I have a client who was the beneficiary of a $250,000 Governmental 457 plan. The client was the wife of the account holder, and she was 15 years younger than her spouse. The spouse who passed away was 88. The wife was 73. The wife elected to keep the money in the 457 plan, and begin receiving the RMDs under the joint life expectancy tables because she was over 10 years younger than the husband. Now, she is arguing that she can rollover the 457 plan assets to her own individual traditional ira. If she did this, then she said that she would be able to use a divisor which is much higher (24 versus the 15 that is being used now). By allowing for a new RMD table and calculation, she claims that she can reduce her RMD amount by roughly $7,000 per year.

The question is: once she has elected and began to receive the RMDs under the joint life expectancy table, can she now all of a sudden switch and rollover those funds to a traditional ira, and elect to receive a now more favorable payout based on her life expectancy only, and thus reducing her RMD and potentially saving her thousands of dollars per year in taxable income ?



  • Actually, she was not entitled to use the joint table after the year of her husband’s death. Table II only applies while both spouses are living. She should have been using Table I all along, so she has taken insufficient RMDs from the plan. She can probably get the penalty waived by filing a 5329 and bringing the shortfall current, since the plan administrator erred by allowing use of the wrong table. The plan may also have problems with the IRS as a result.
  • At this point, she should roll this plan balance over to her own IRA and begin using the Uniform Table. RMDs will be much lower than continuing an inherited account, and the stretch provisions for HER beneficiary will be protected. Assuming that the husband’s death was prior to 2015, the plan should withhold her correct beneficiary RMD from the IRA rollover, and her reduced Uniform Table RMDs begin next year.

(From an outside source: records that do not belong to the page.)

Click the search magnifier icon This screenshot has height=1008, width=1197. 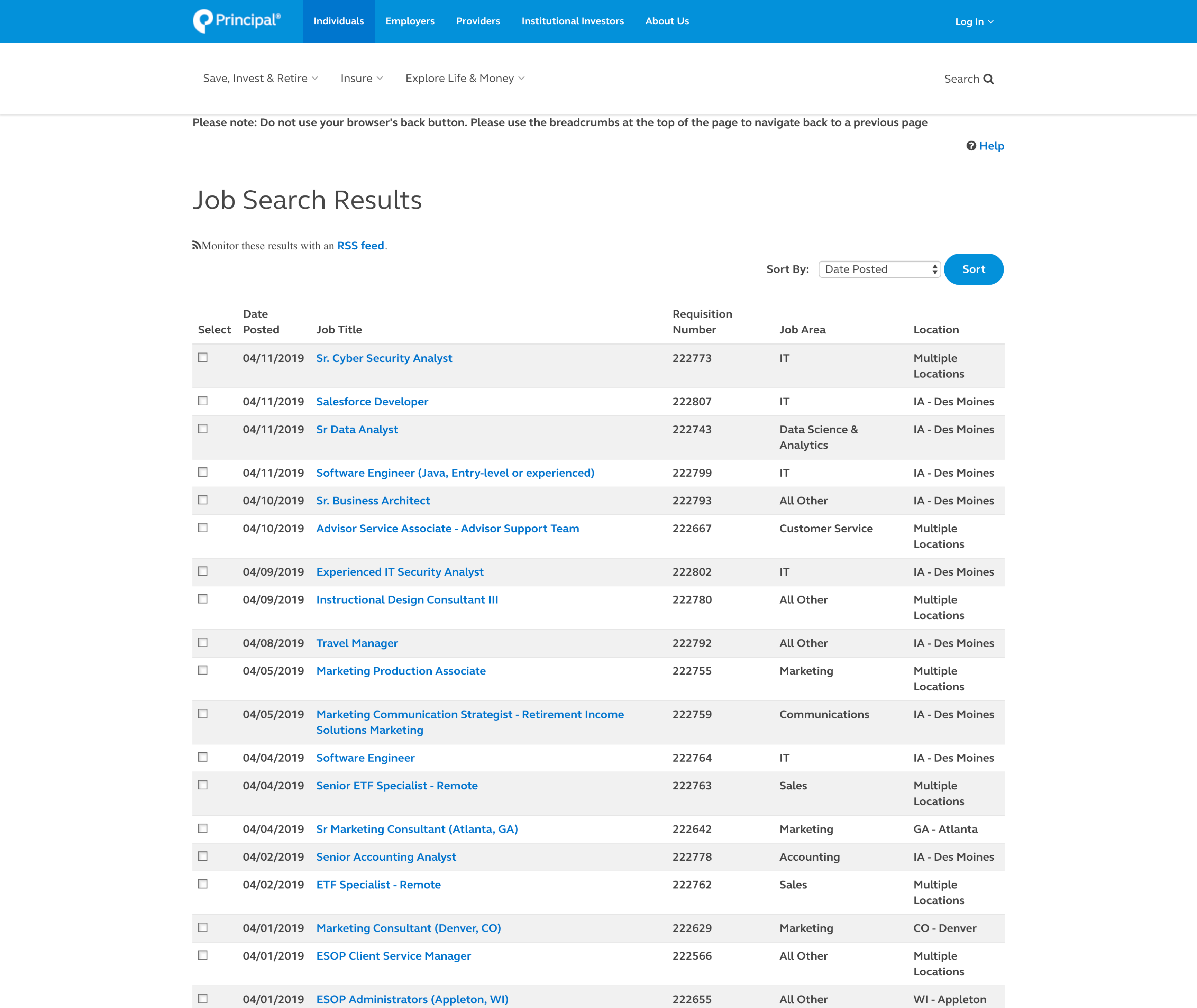coord(988,79)
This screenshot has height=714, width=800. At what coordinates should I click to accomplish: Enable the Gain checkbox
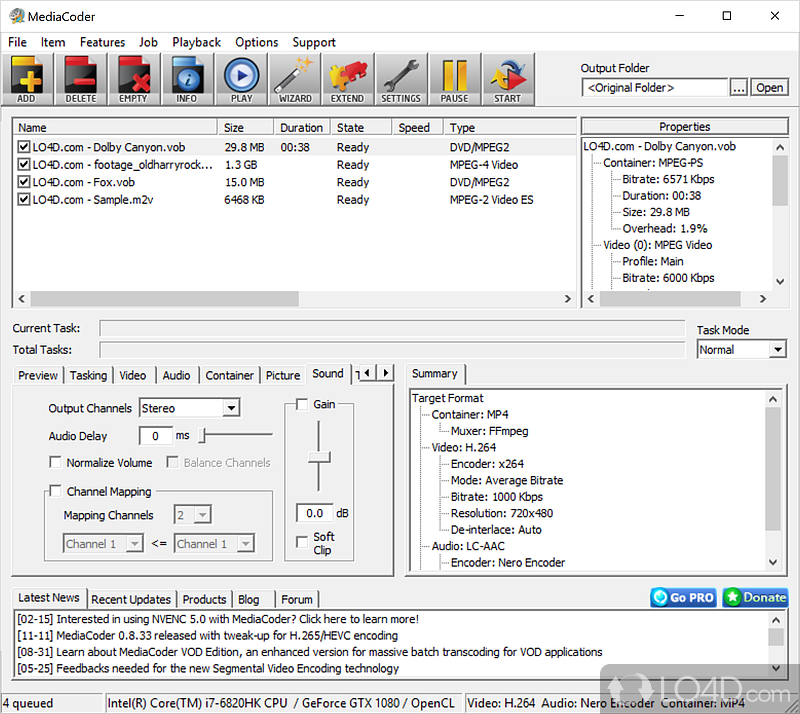coord(302,404)
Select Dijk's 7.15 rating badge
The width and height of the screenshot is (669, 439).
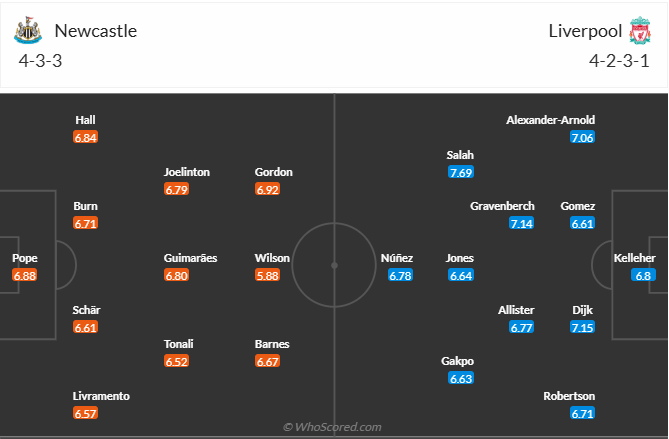[582, 327]
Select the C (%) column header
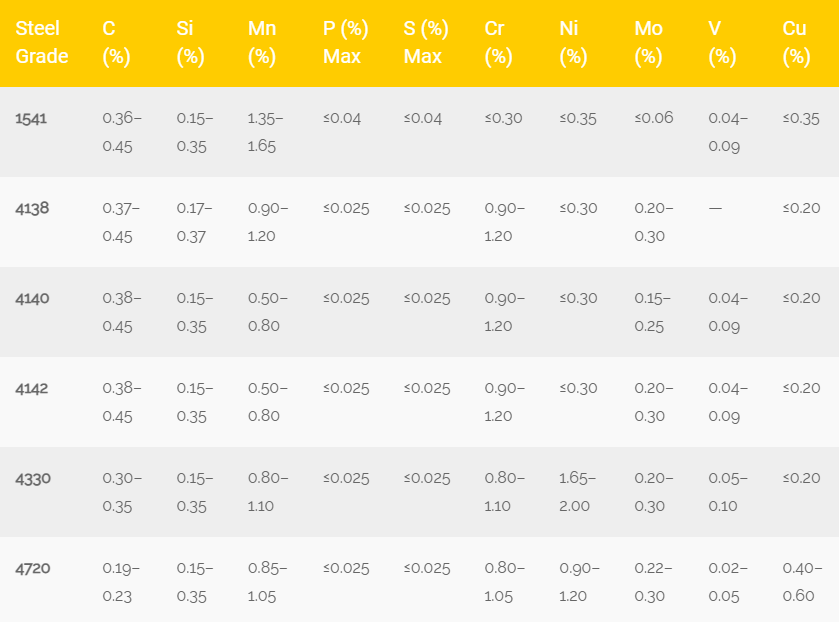 pos(116,42)
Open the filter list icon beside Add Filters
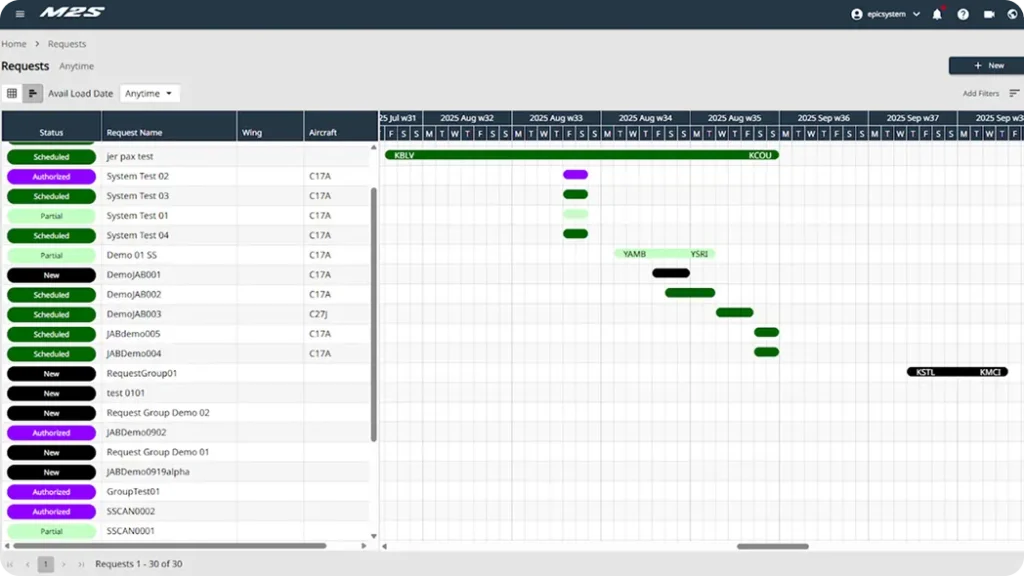Screen dimensions: 1024x576 pos(1014,93)
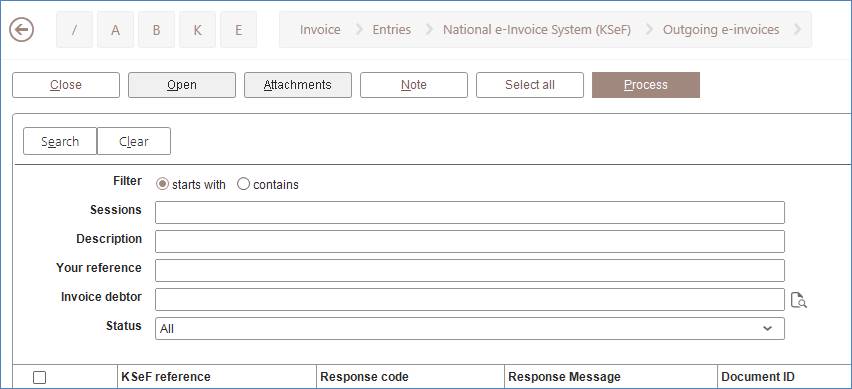This screenshot has height=389, width=852.
Task: Click the B shortcut tile
Action: [x=156, y=30]
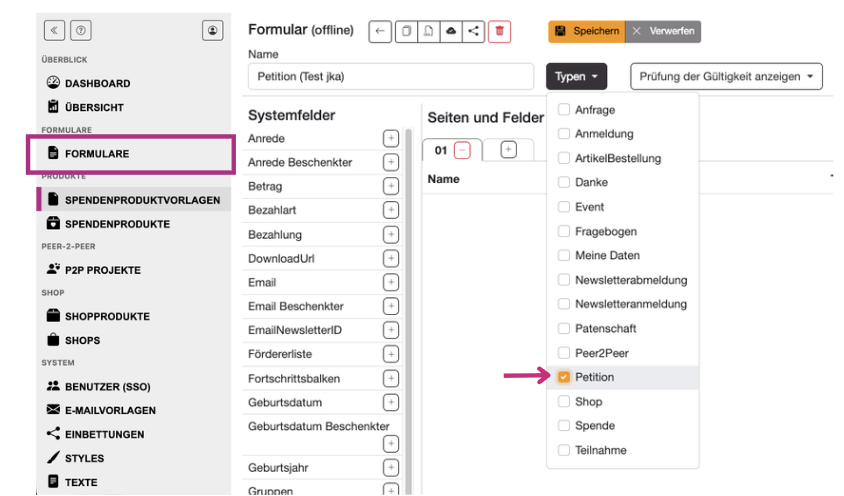This screenshot has height=496, width=844.
Task: Add a new page tab with plus
Action: tap(508, 150)
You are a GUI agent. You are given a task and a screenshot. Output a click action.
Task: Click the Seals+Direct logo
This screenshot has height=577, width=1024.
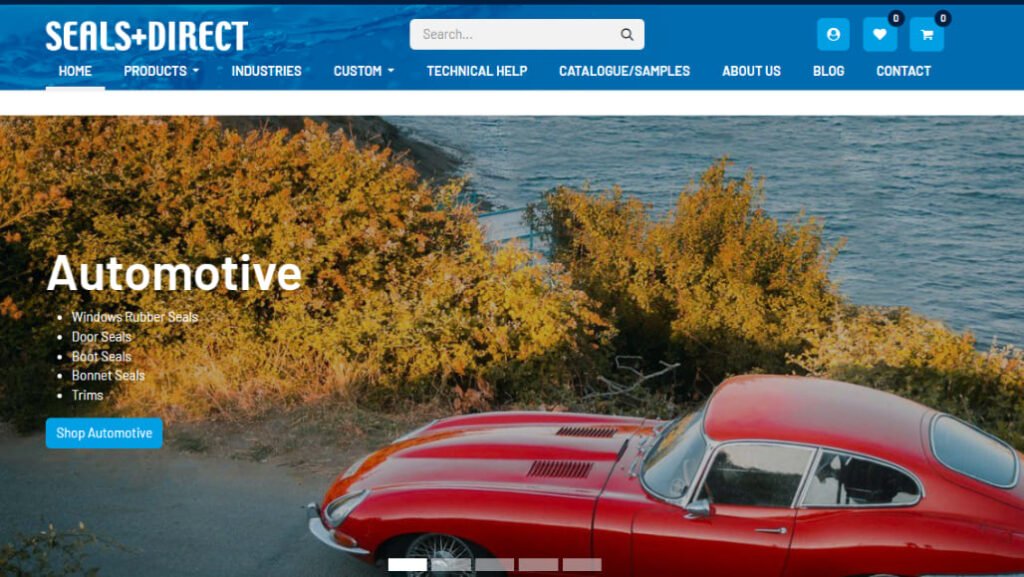147,35
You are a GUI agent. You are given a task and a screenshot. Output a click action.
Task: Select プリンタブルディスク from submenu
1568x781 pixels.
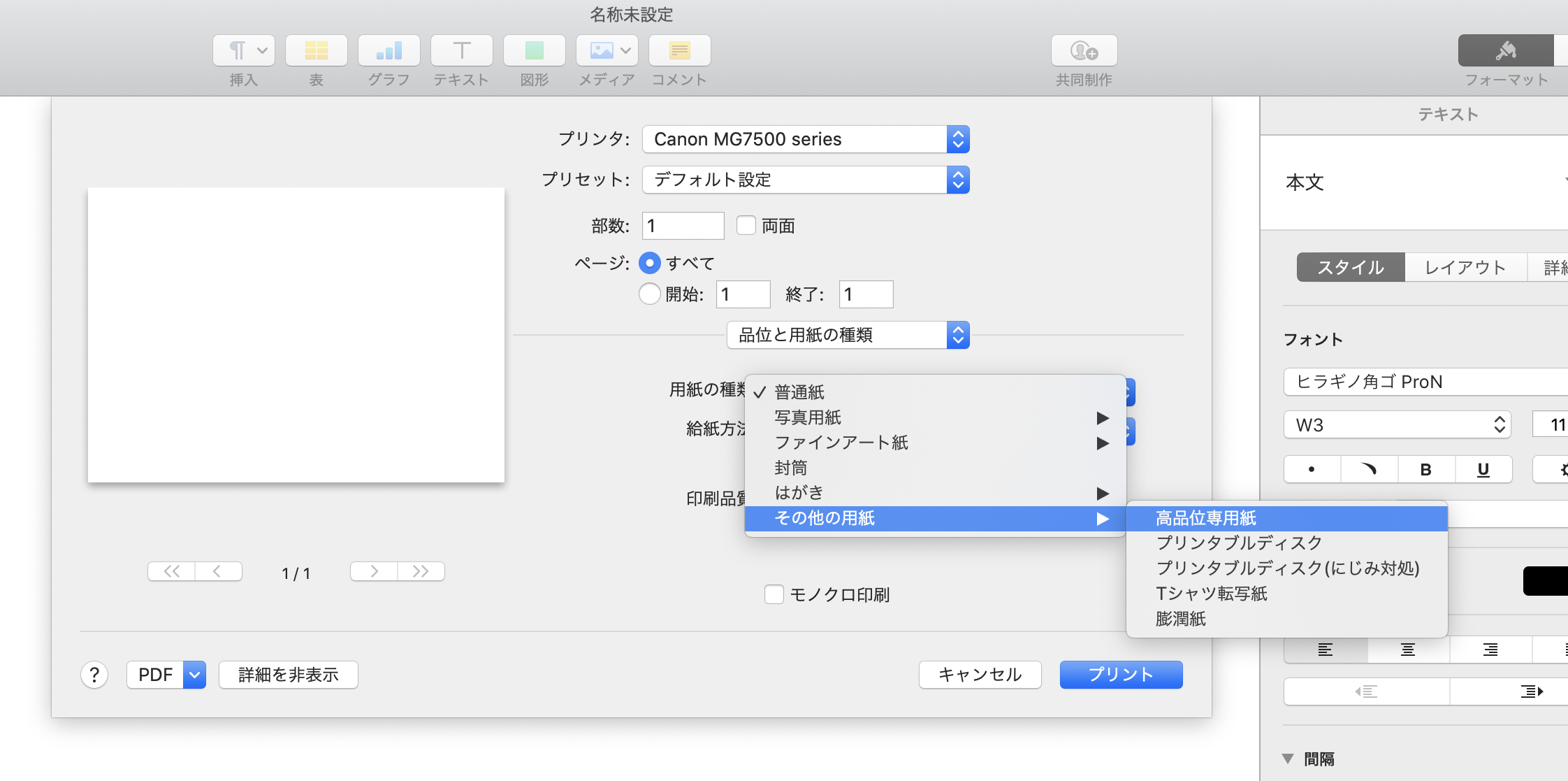(x=1238, y=543)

So, if I understand correctly, the administrator should have been using the single life expectancy table–Table 1–and not Table 2 (joint) because the spouse is still living, and because they used Table 2 a smaller RMD was taken out than what have been required under table 1. Is this correct ?So, in this case, it probably would have made sense for her to rollover the funds over to an IRA after her husband’s death if the major concern was reducing the RMD because in that case Table 3 would have been used for RMDs from an IRA ?



Yes, you are correct regarding both questions, except that Table II ended with the year of death of first spouse to pass because that was the final year that both spouses were living.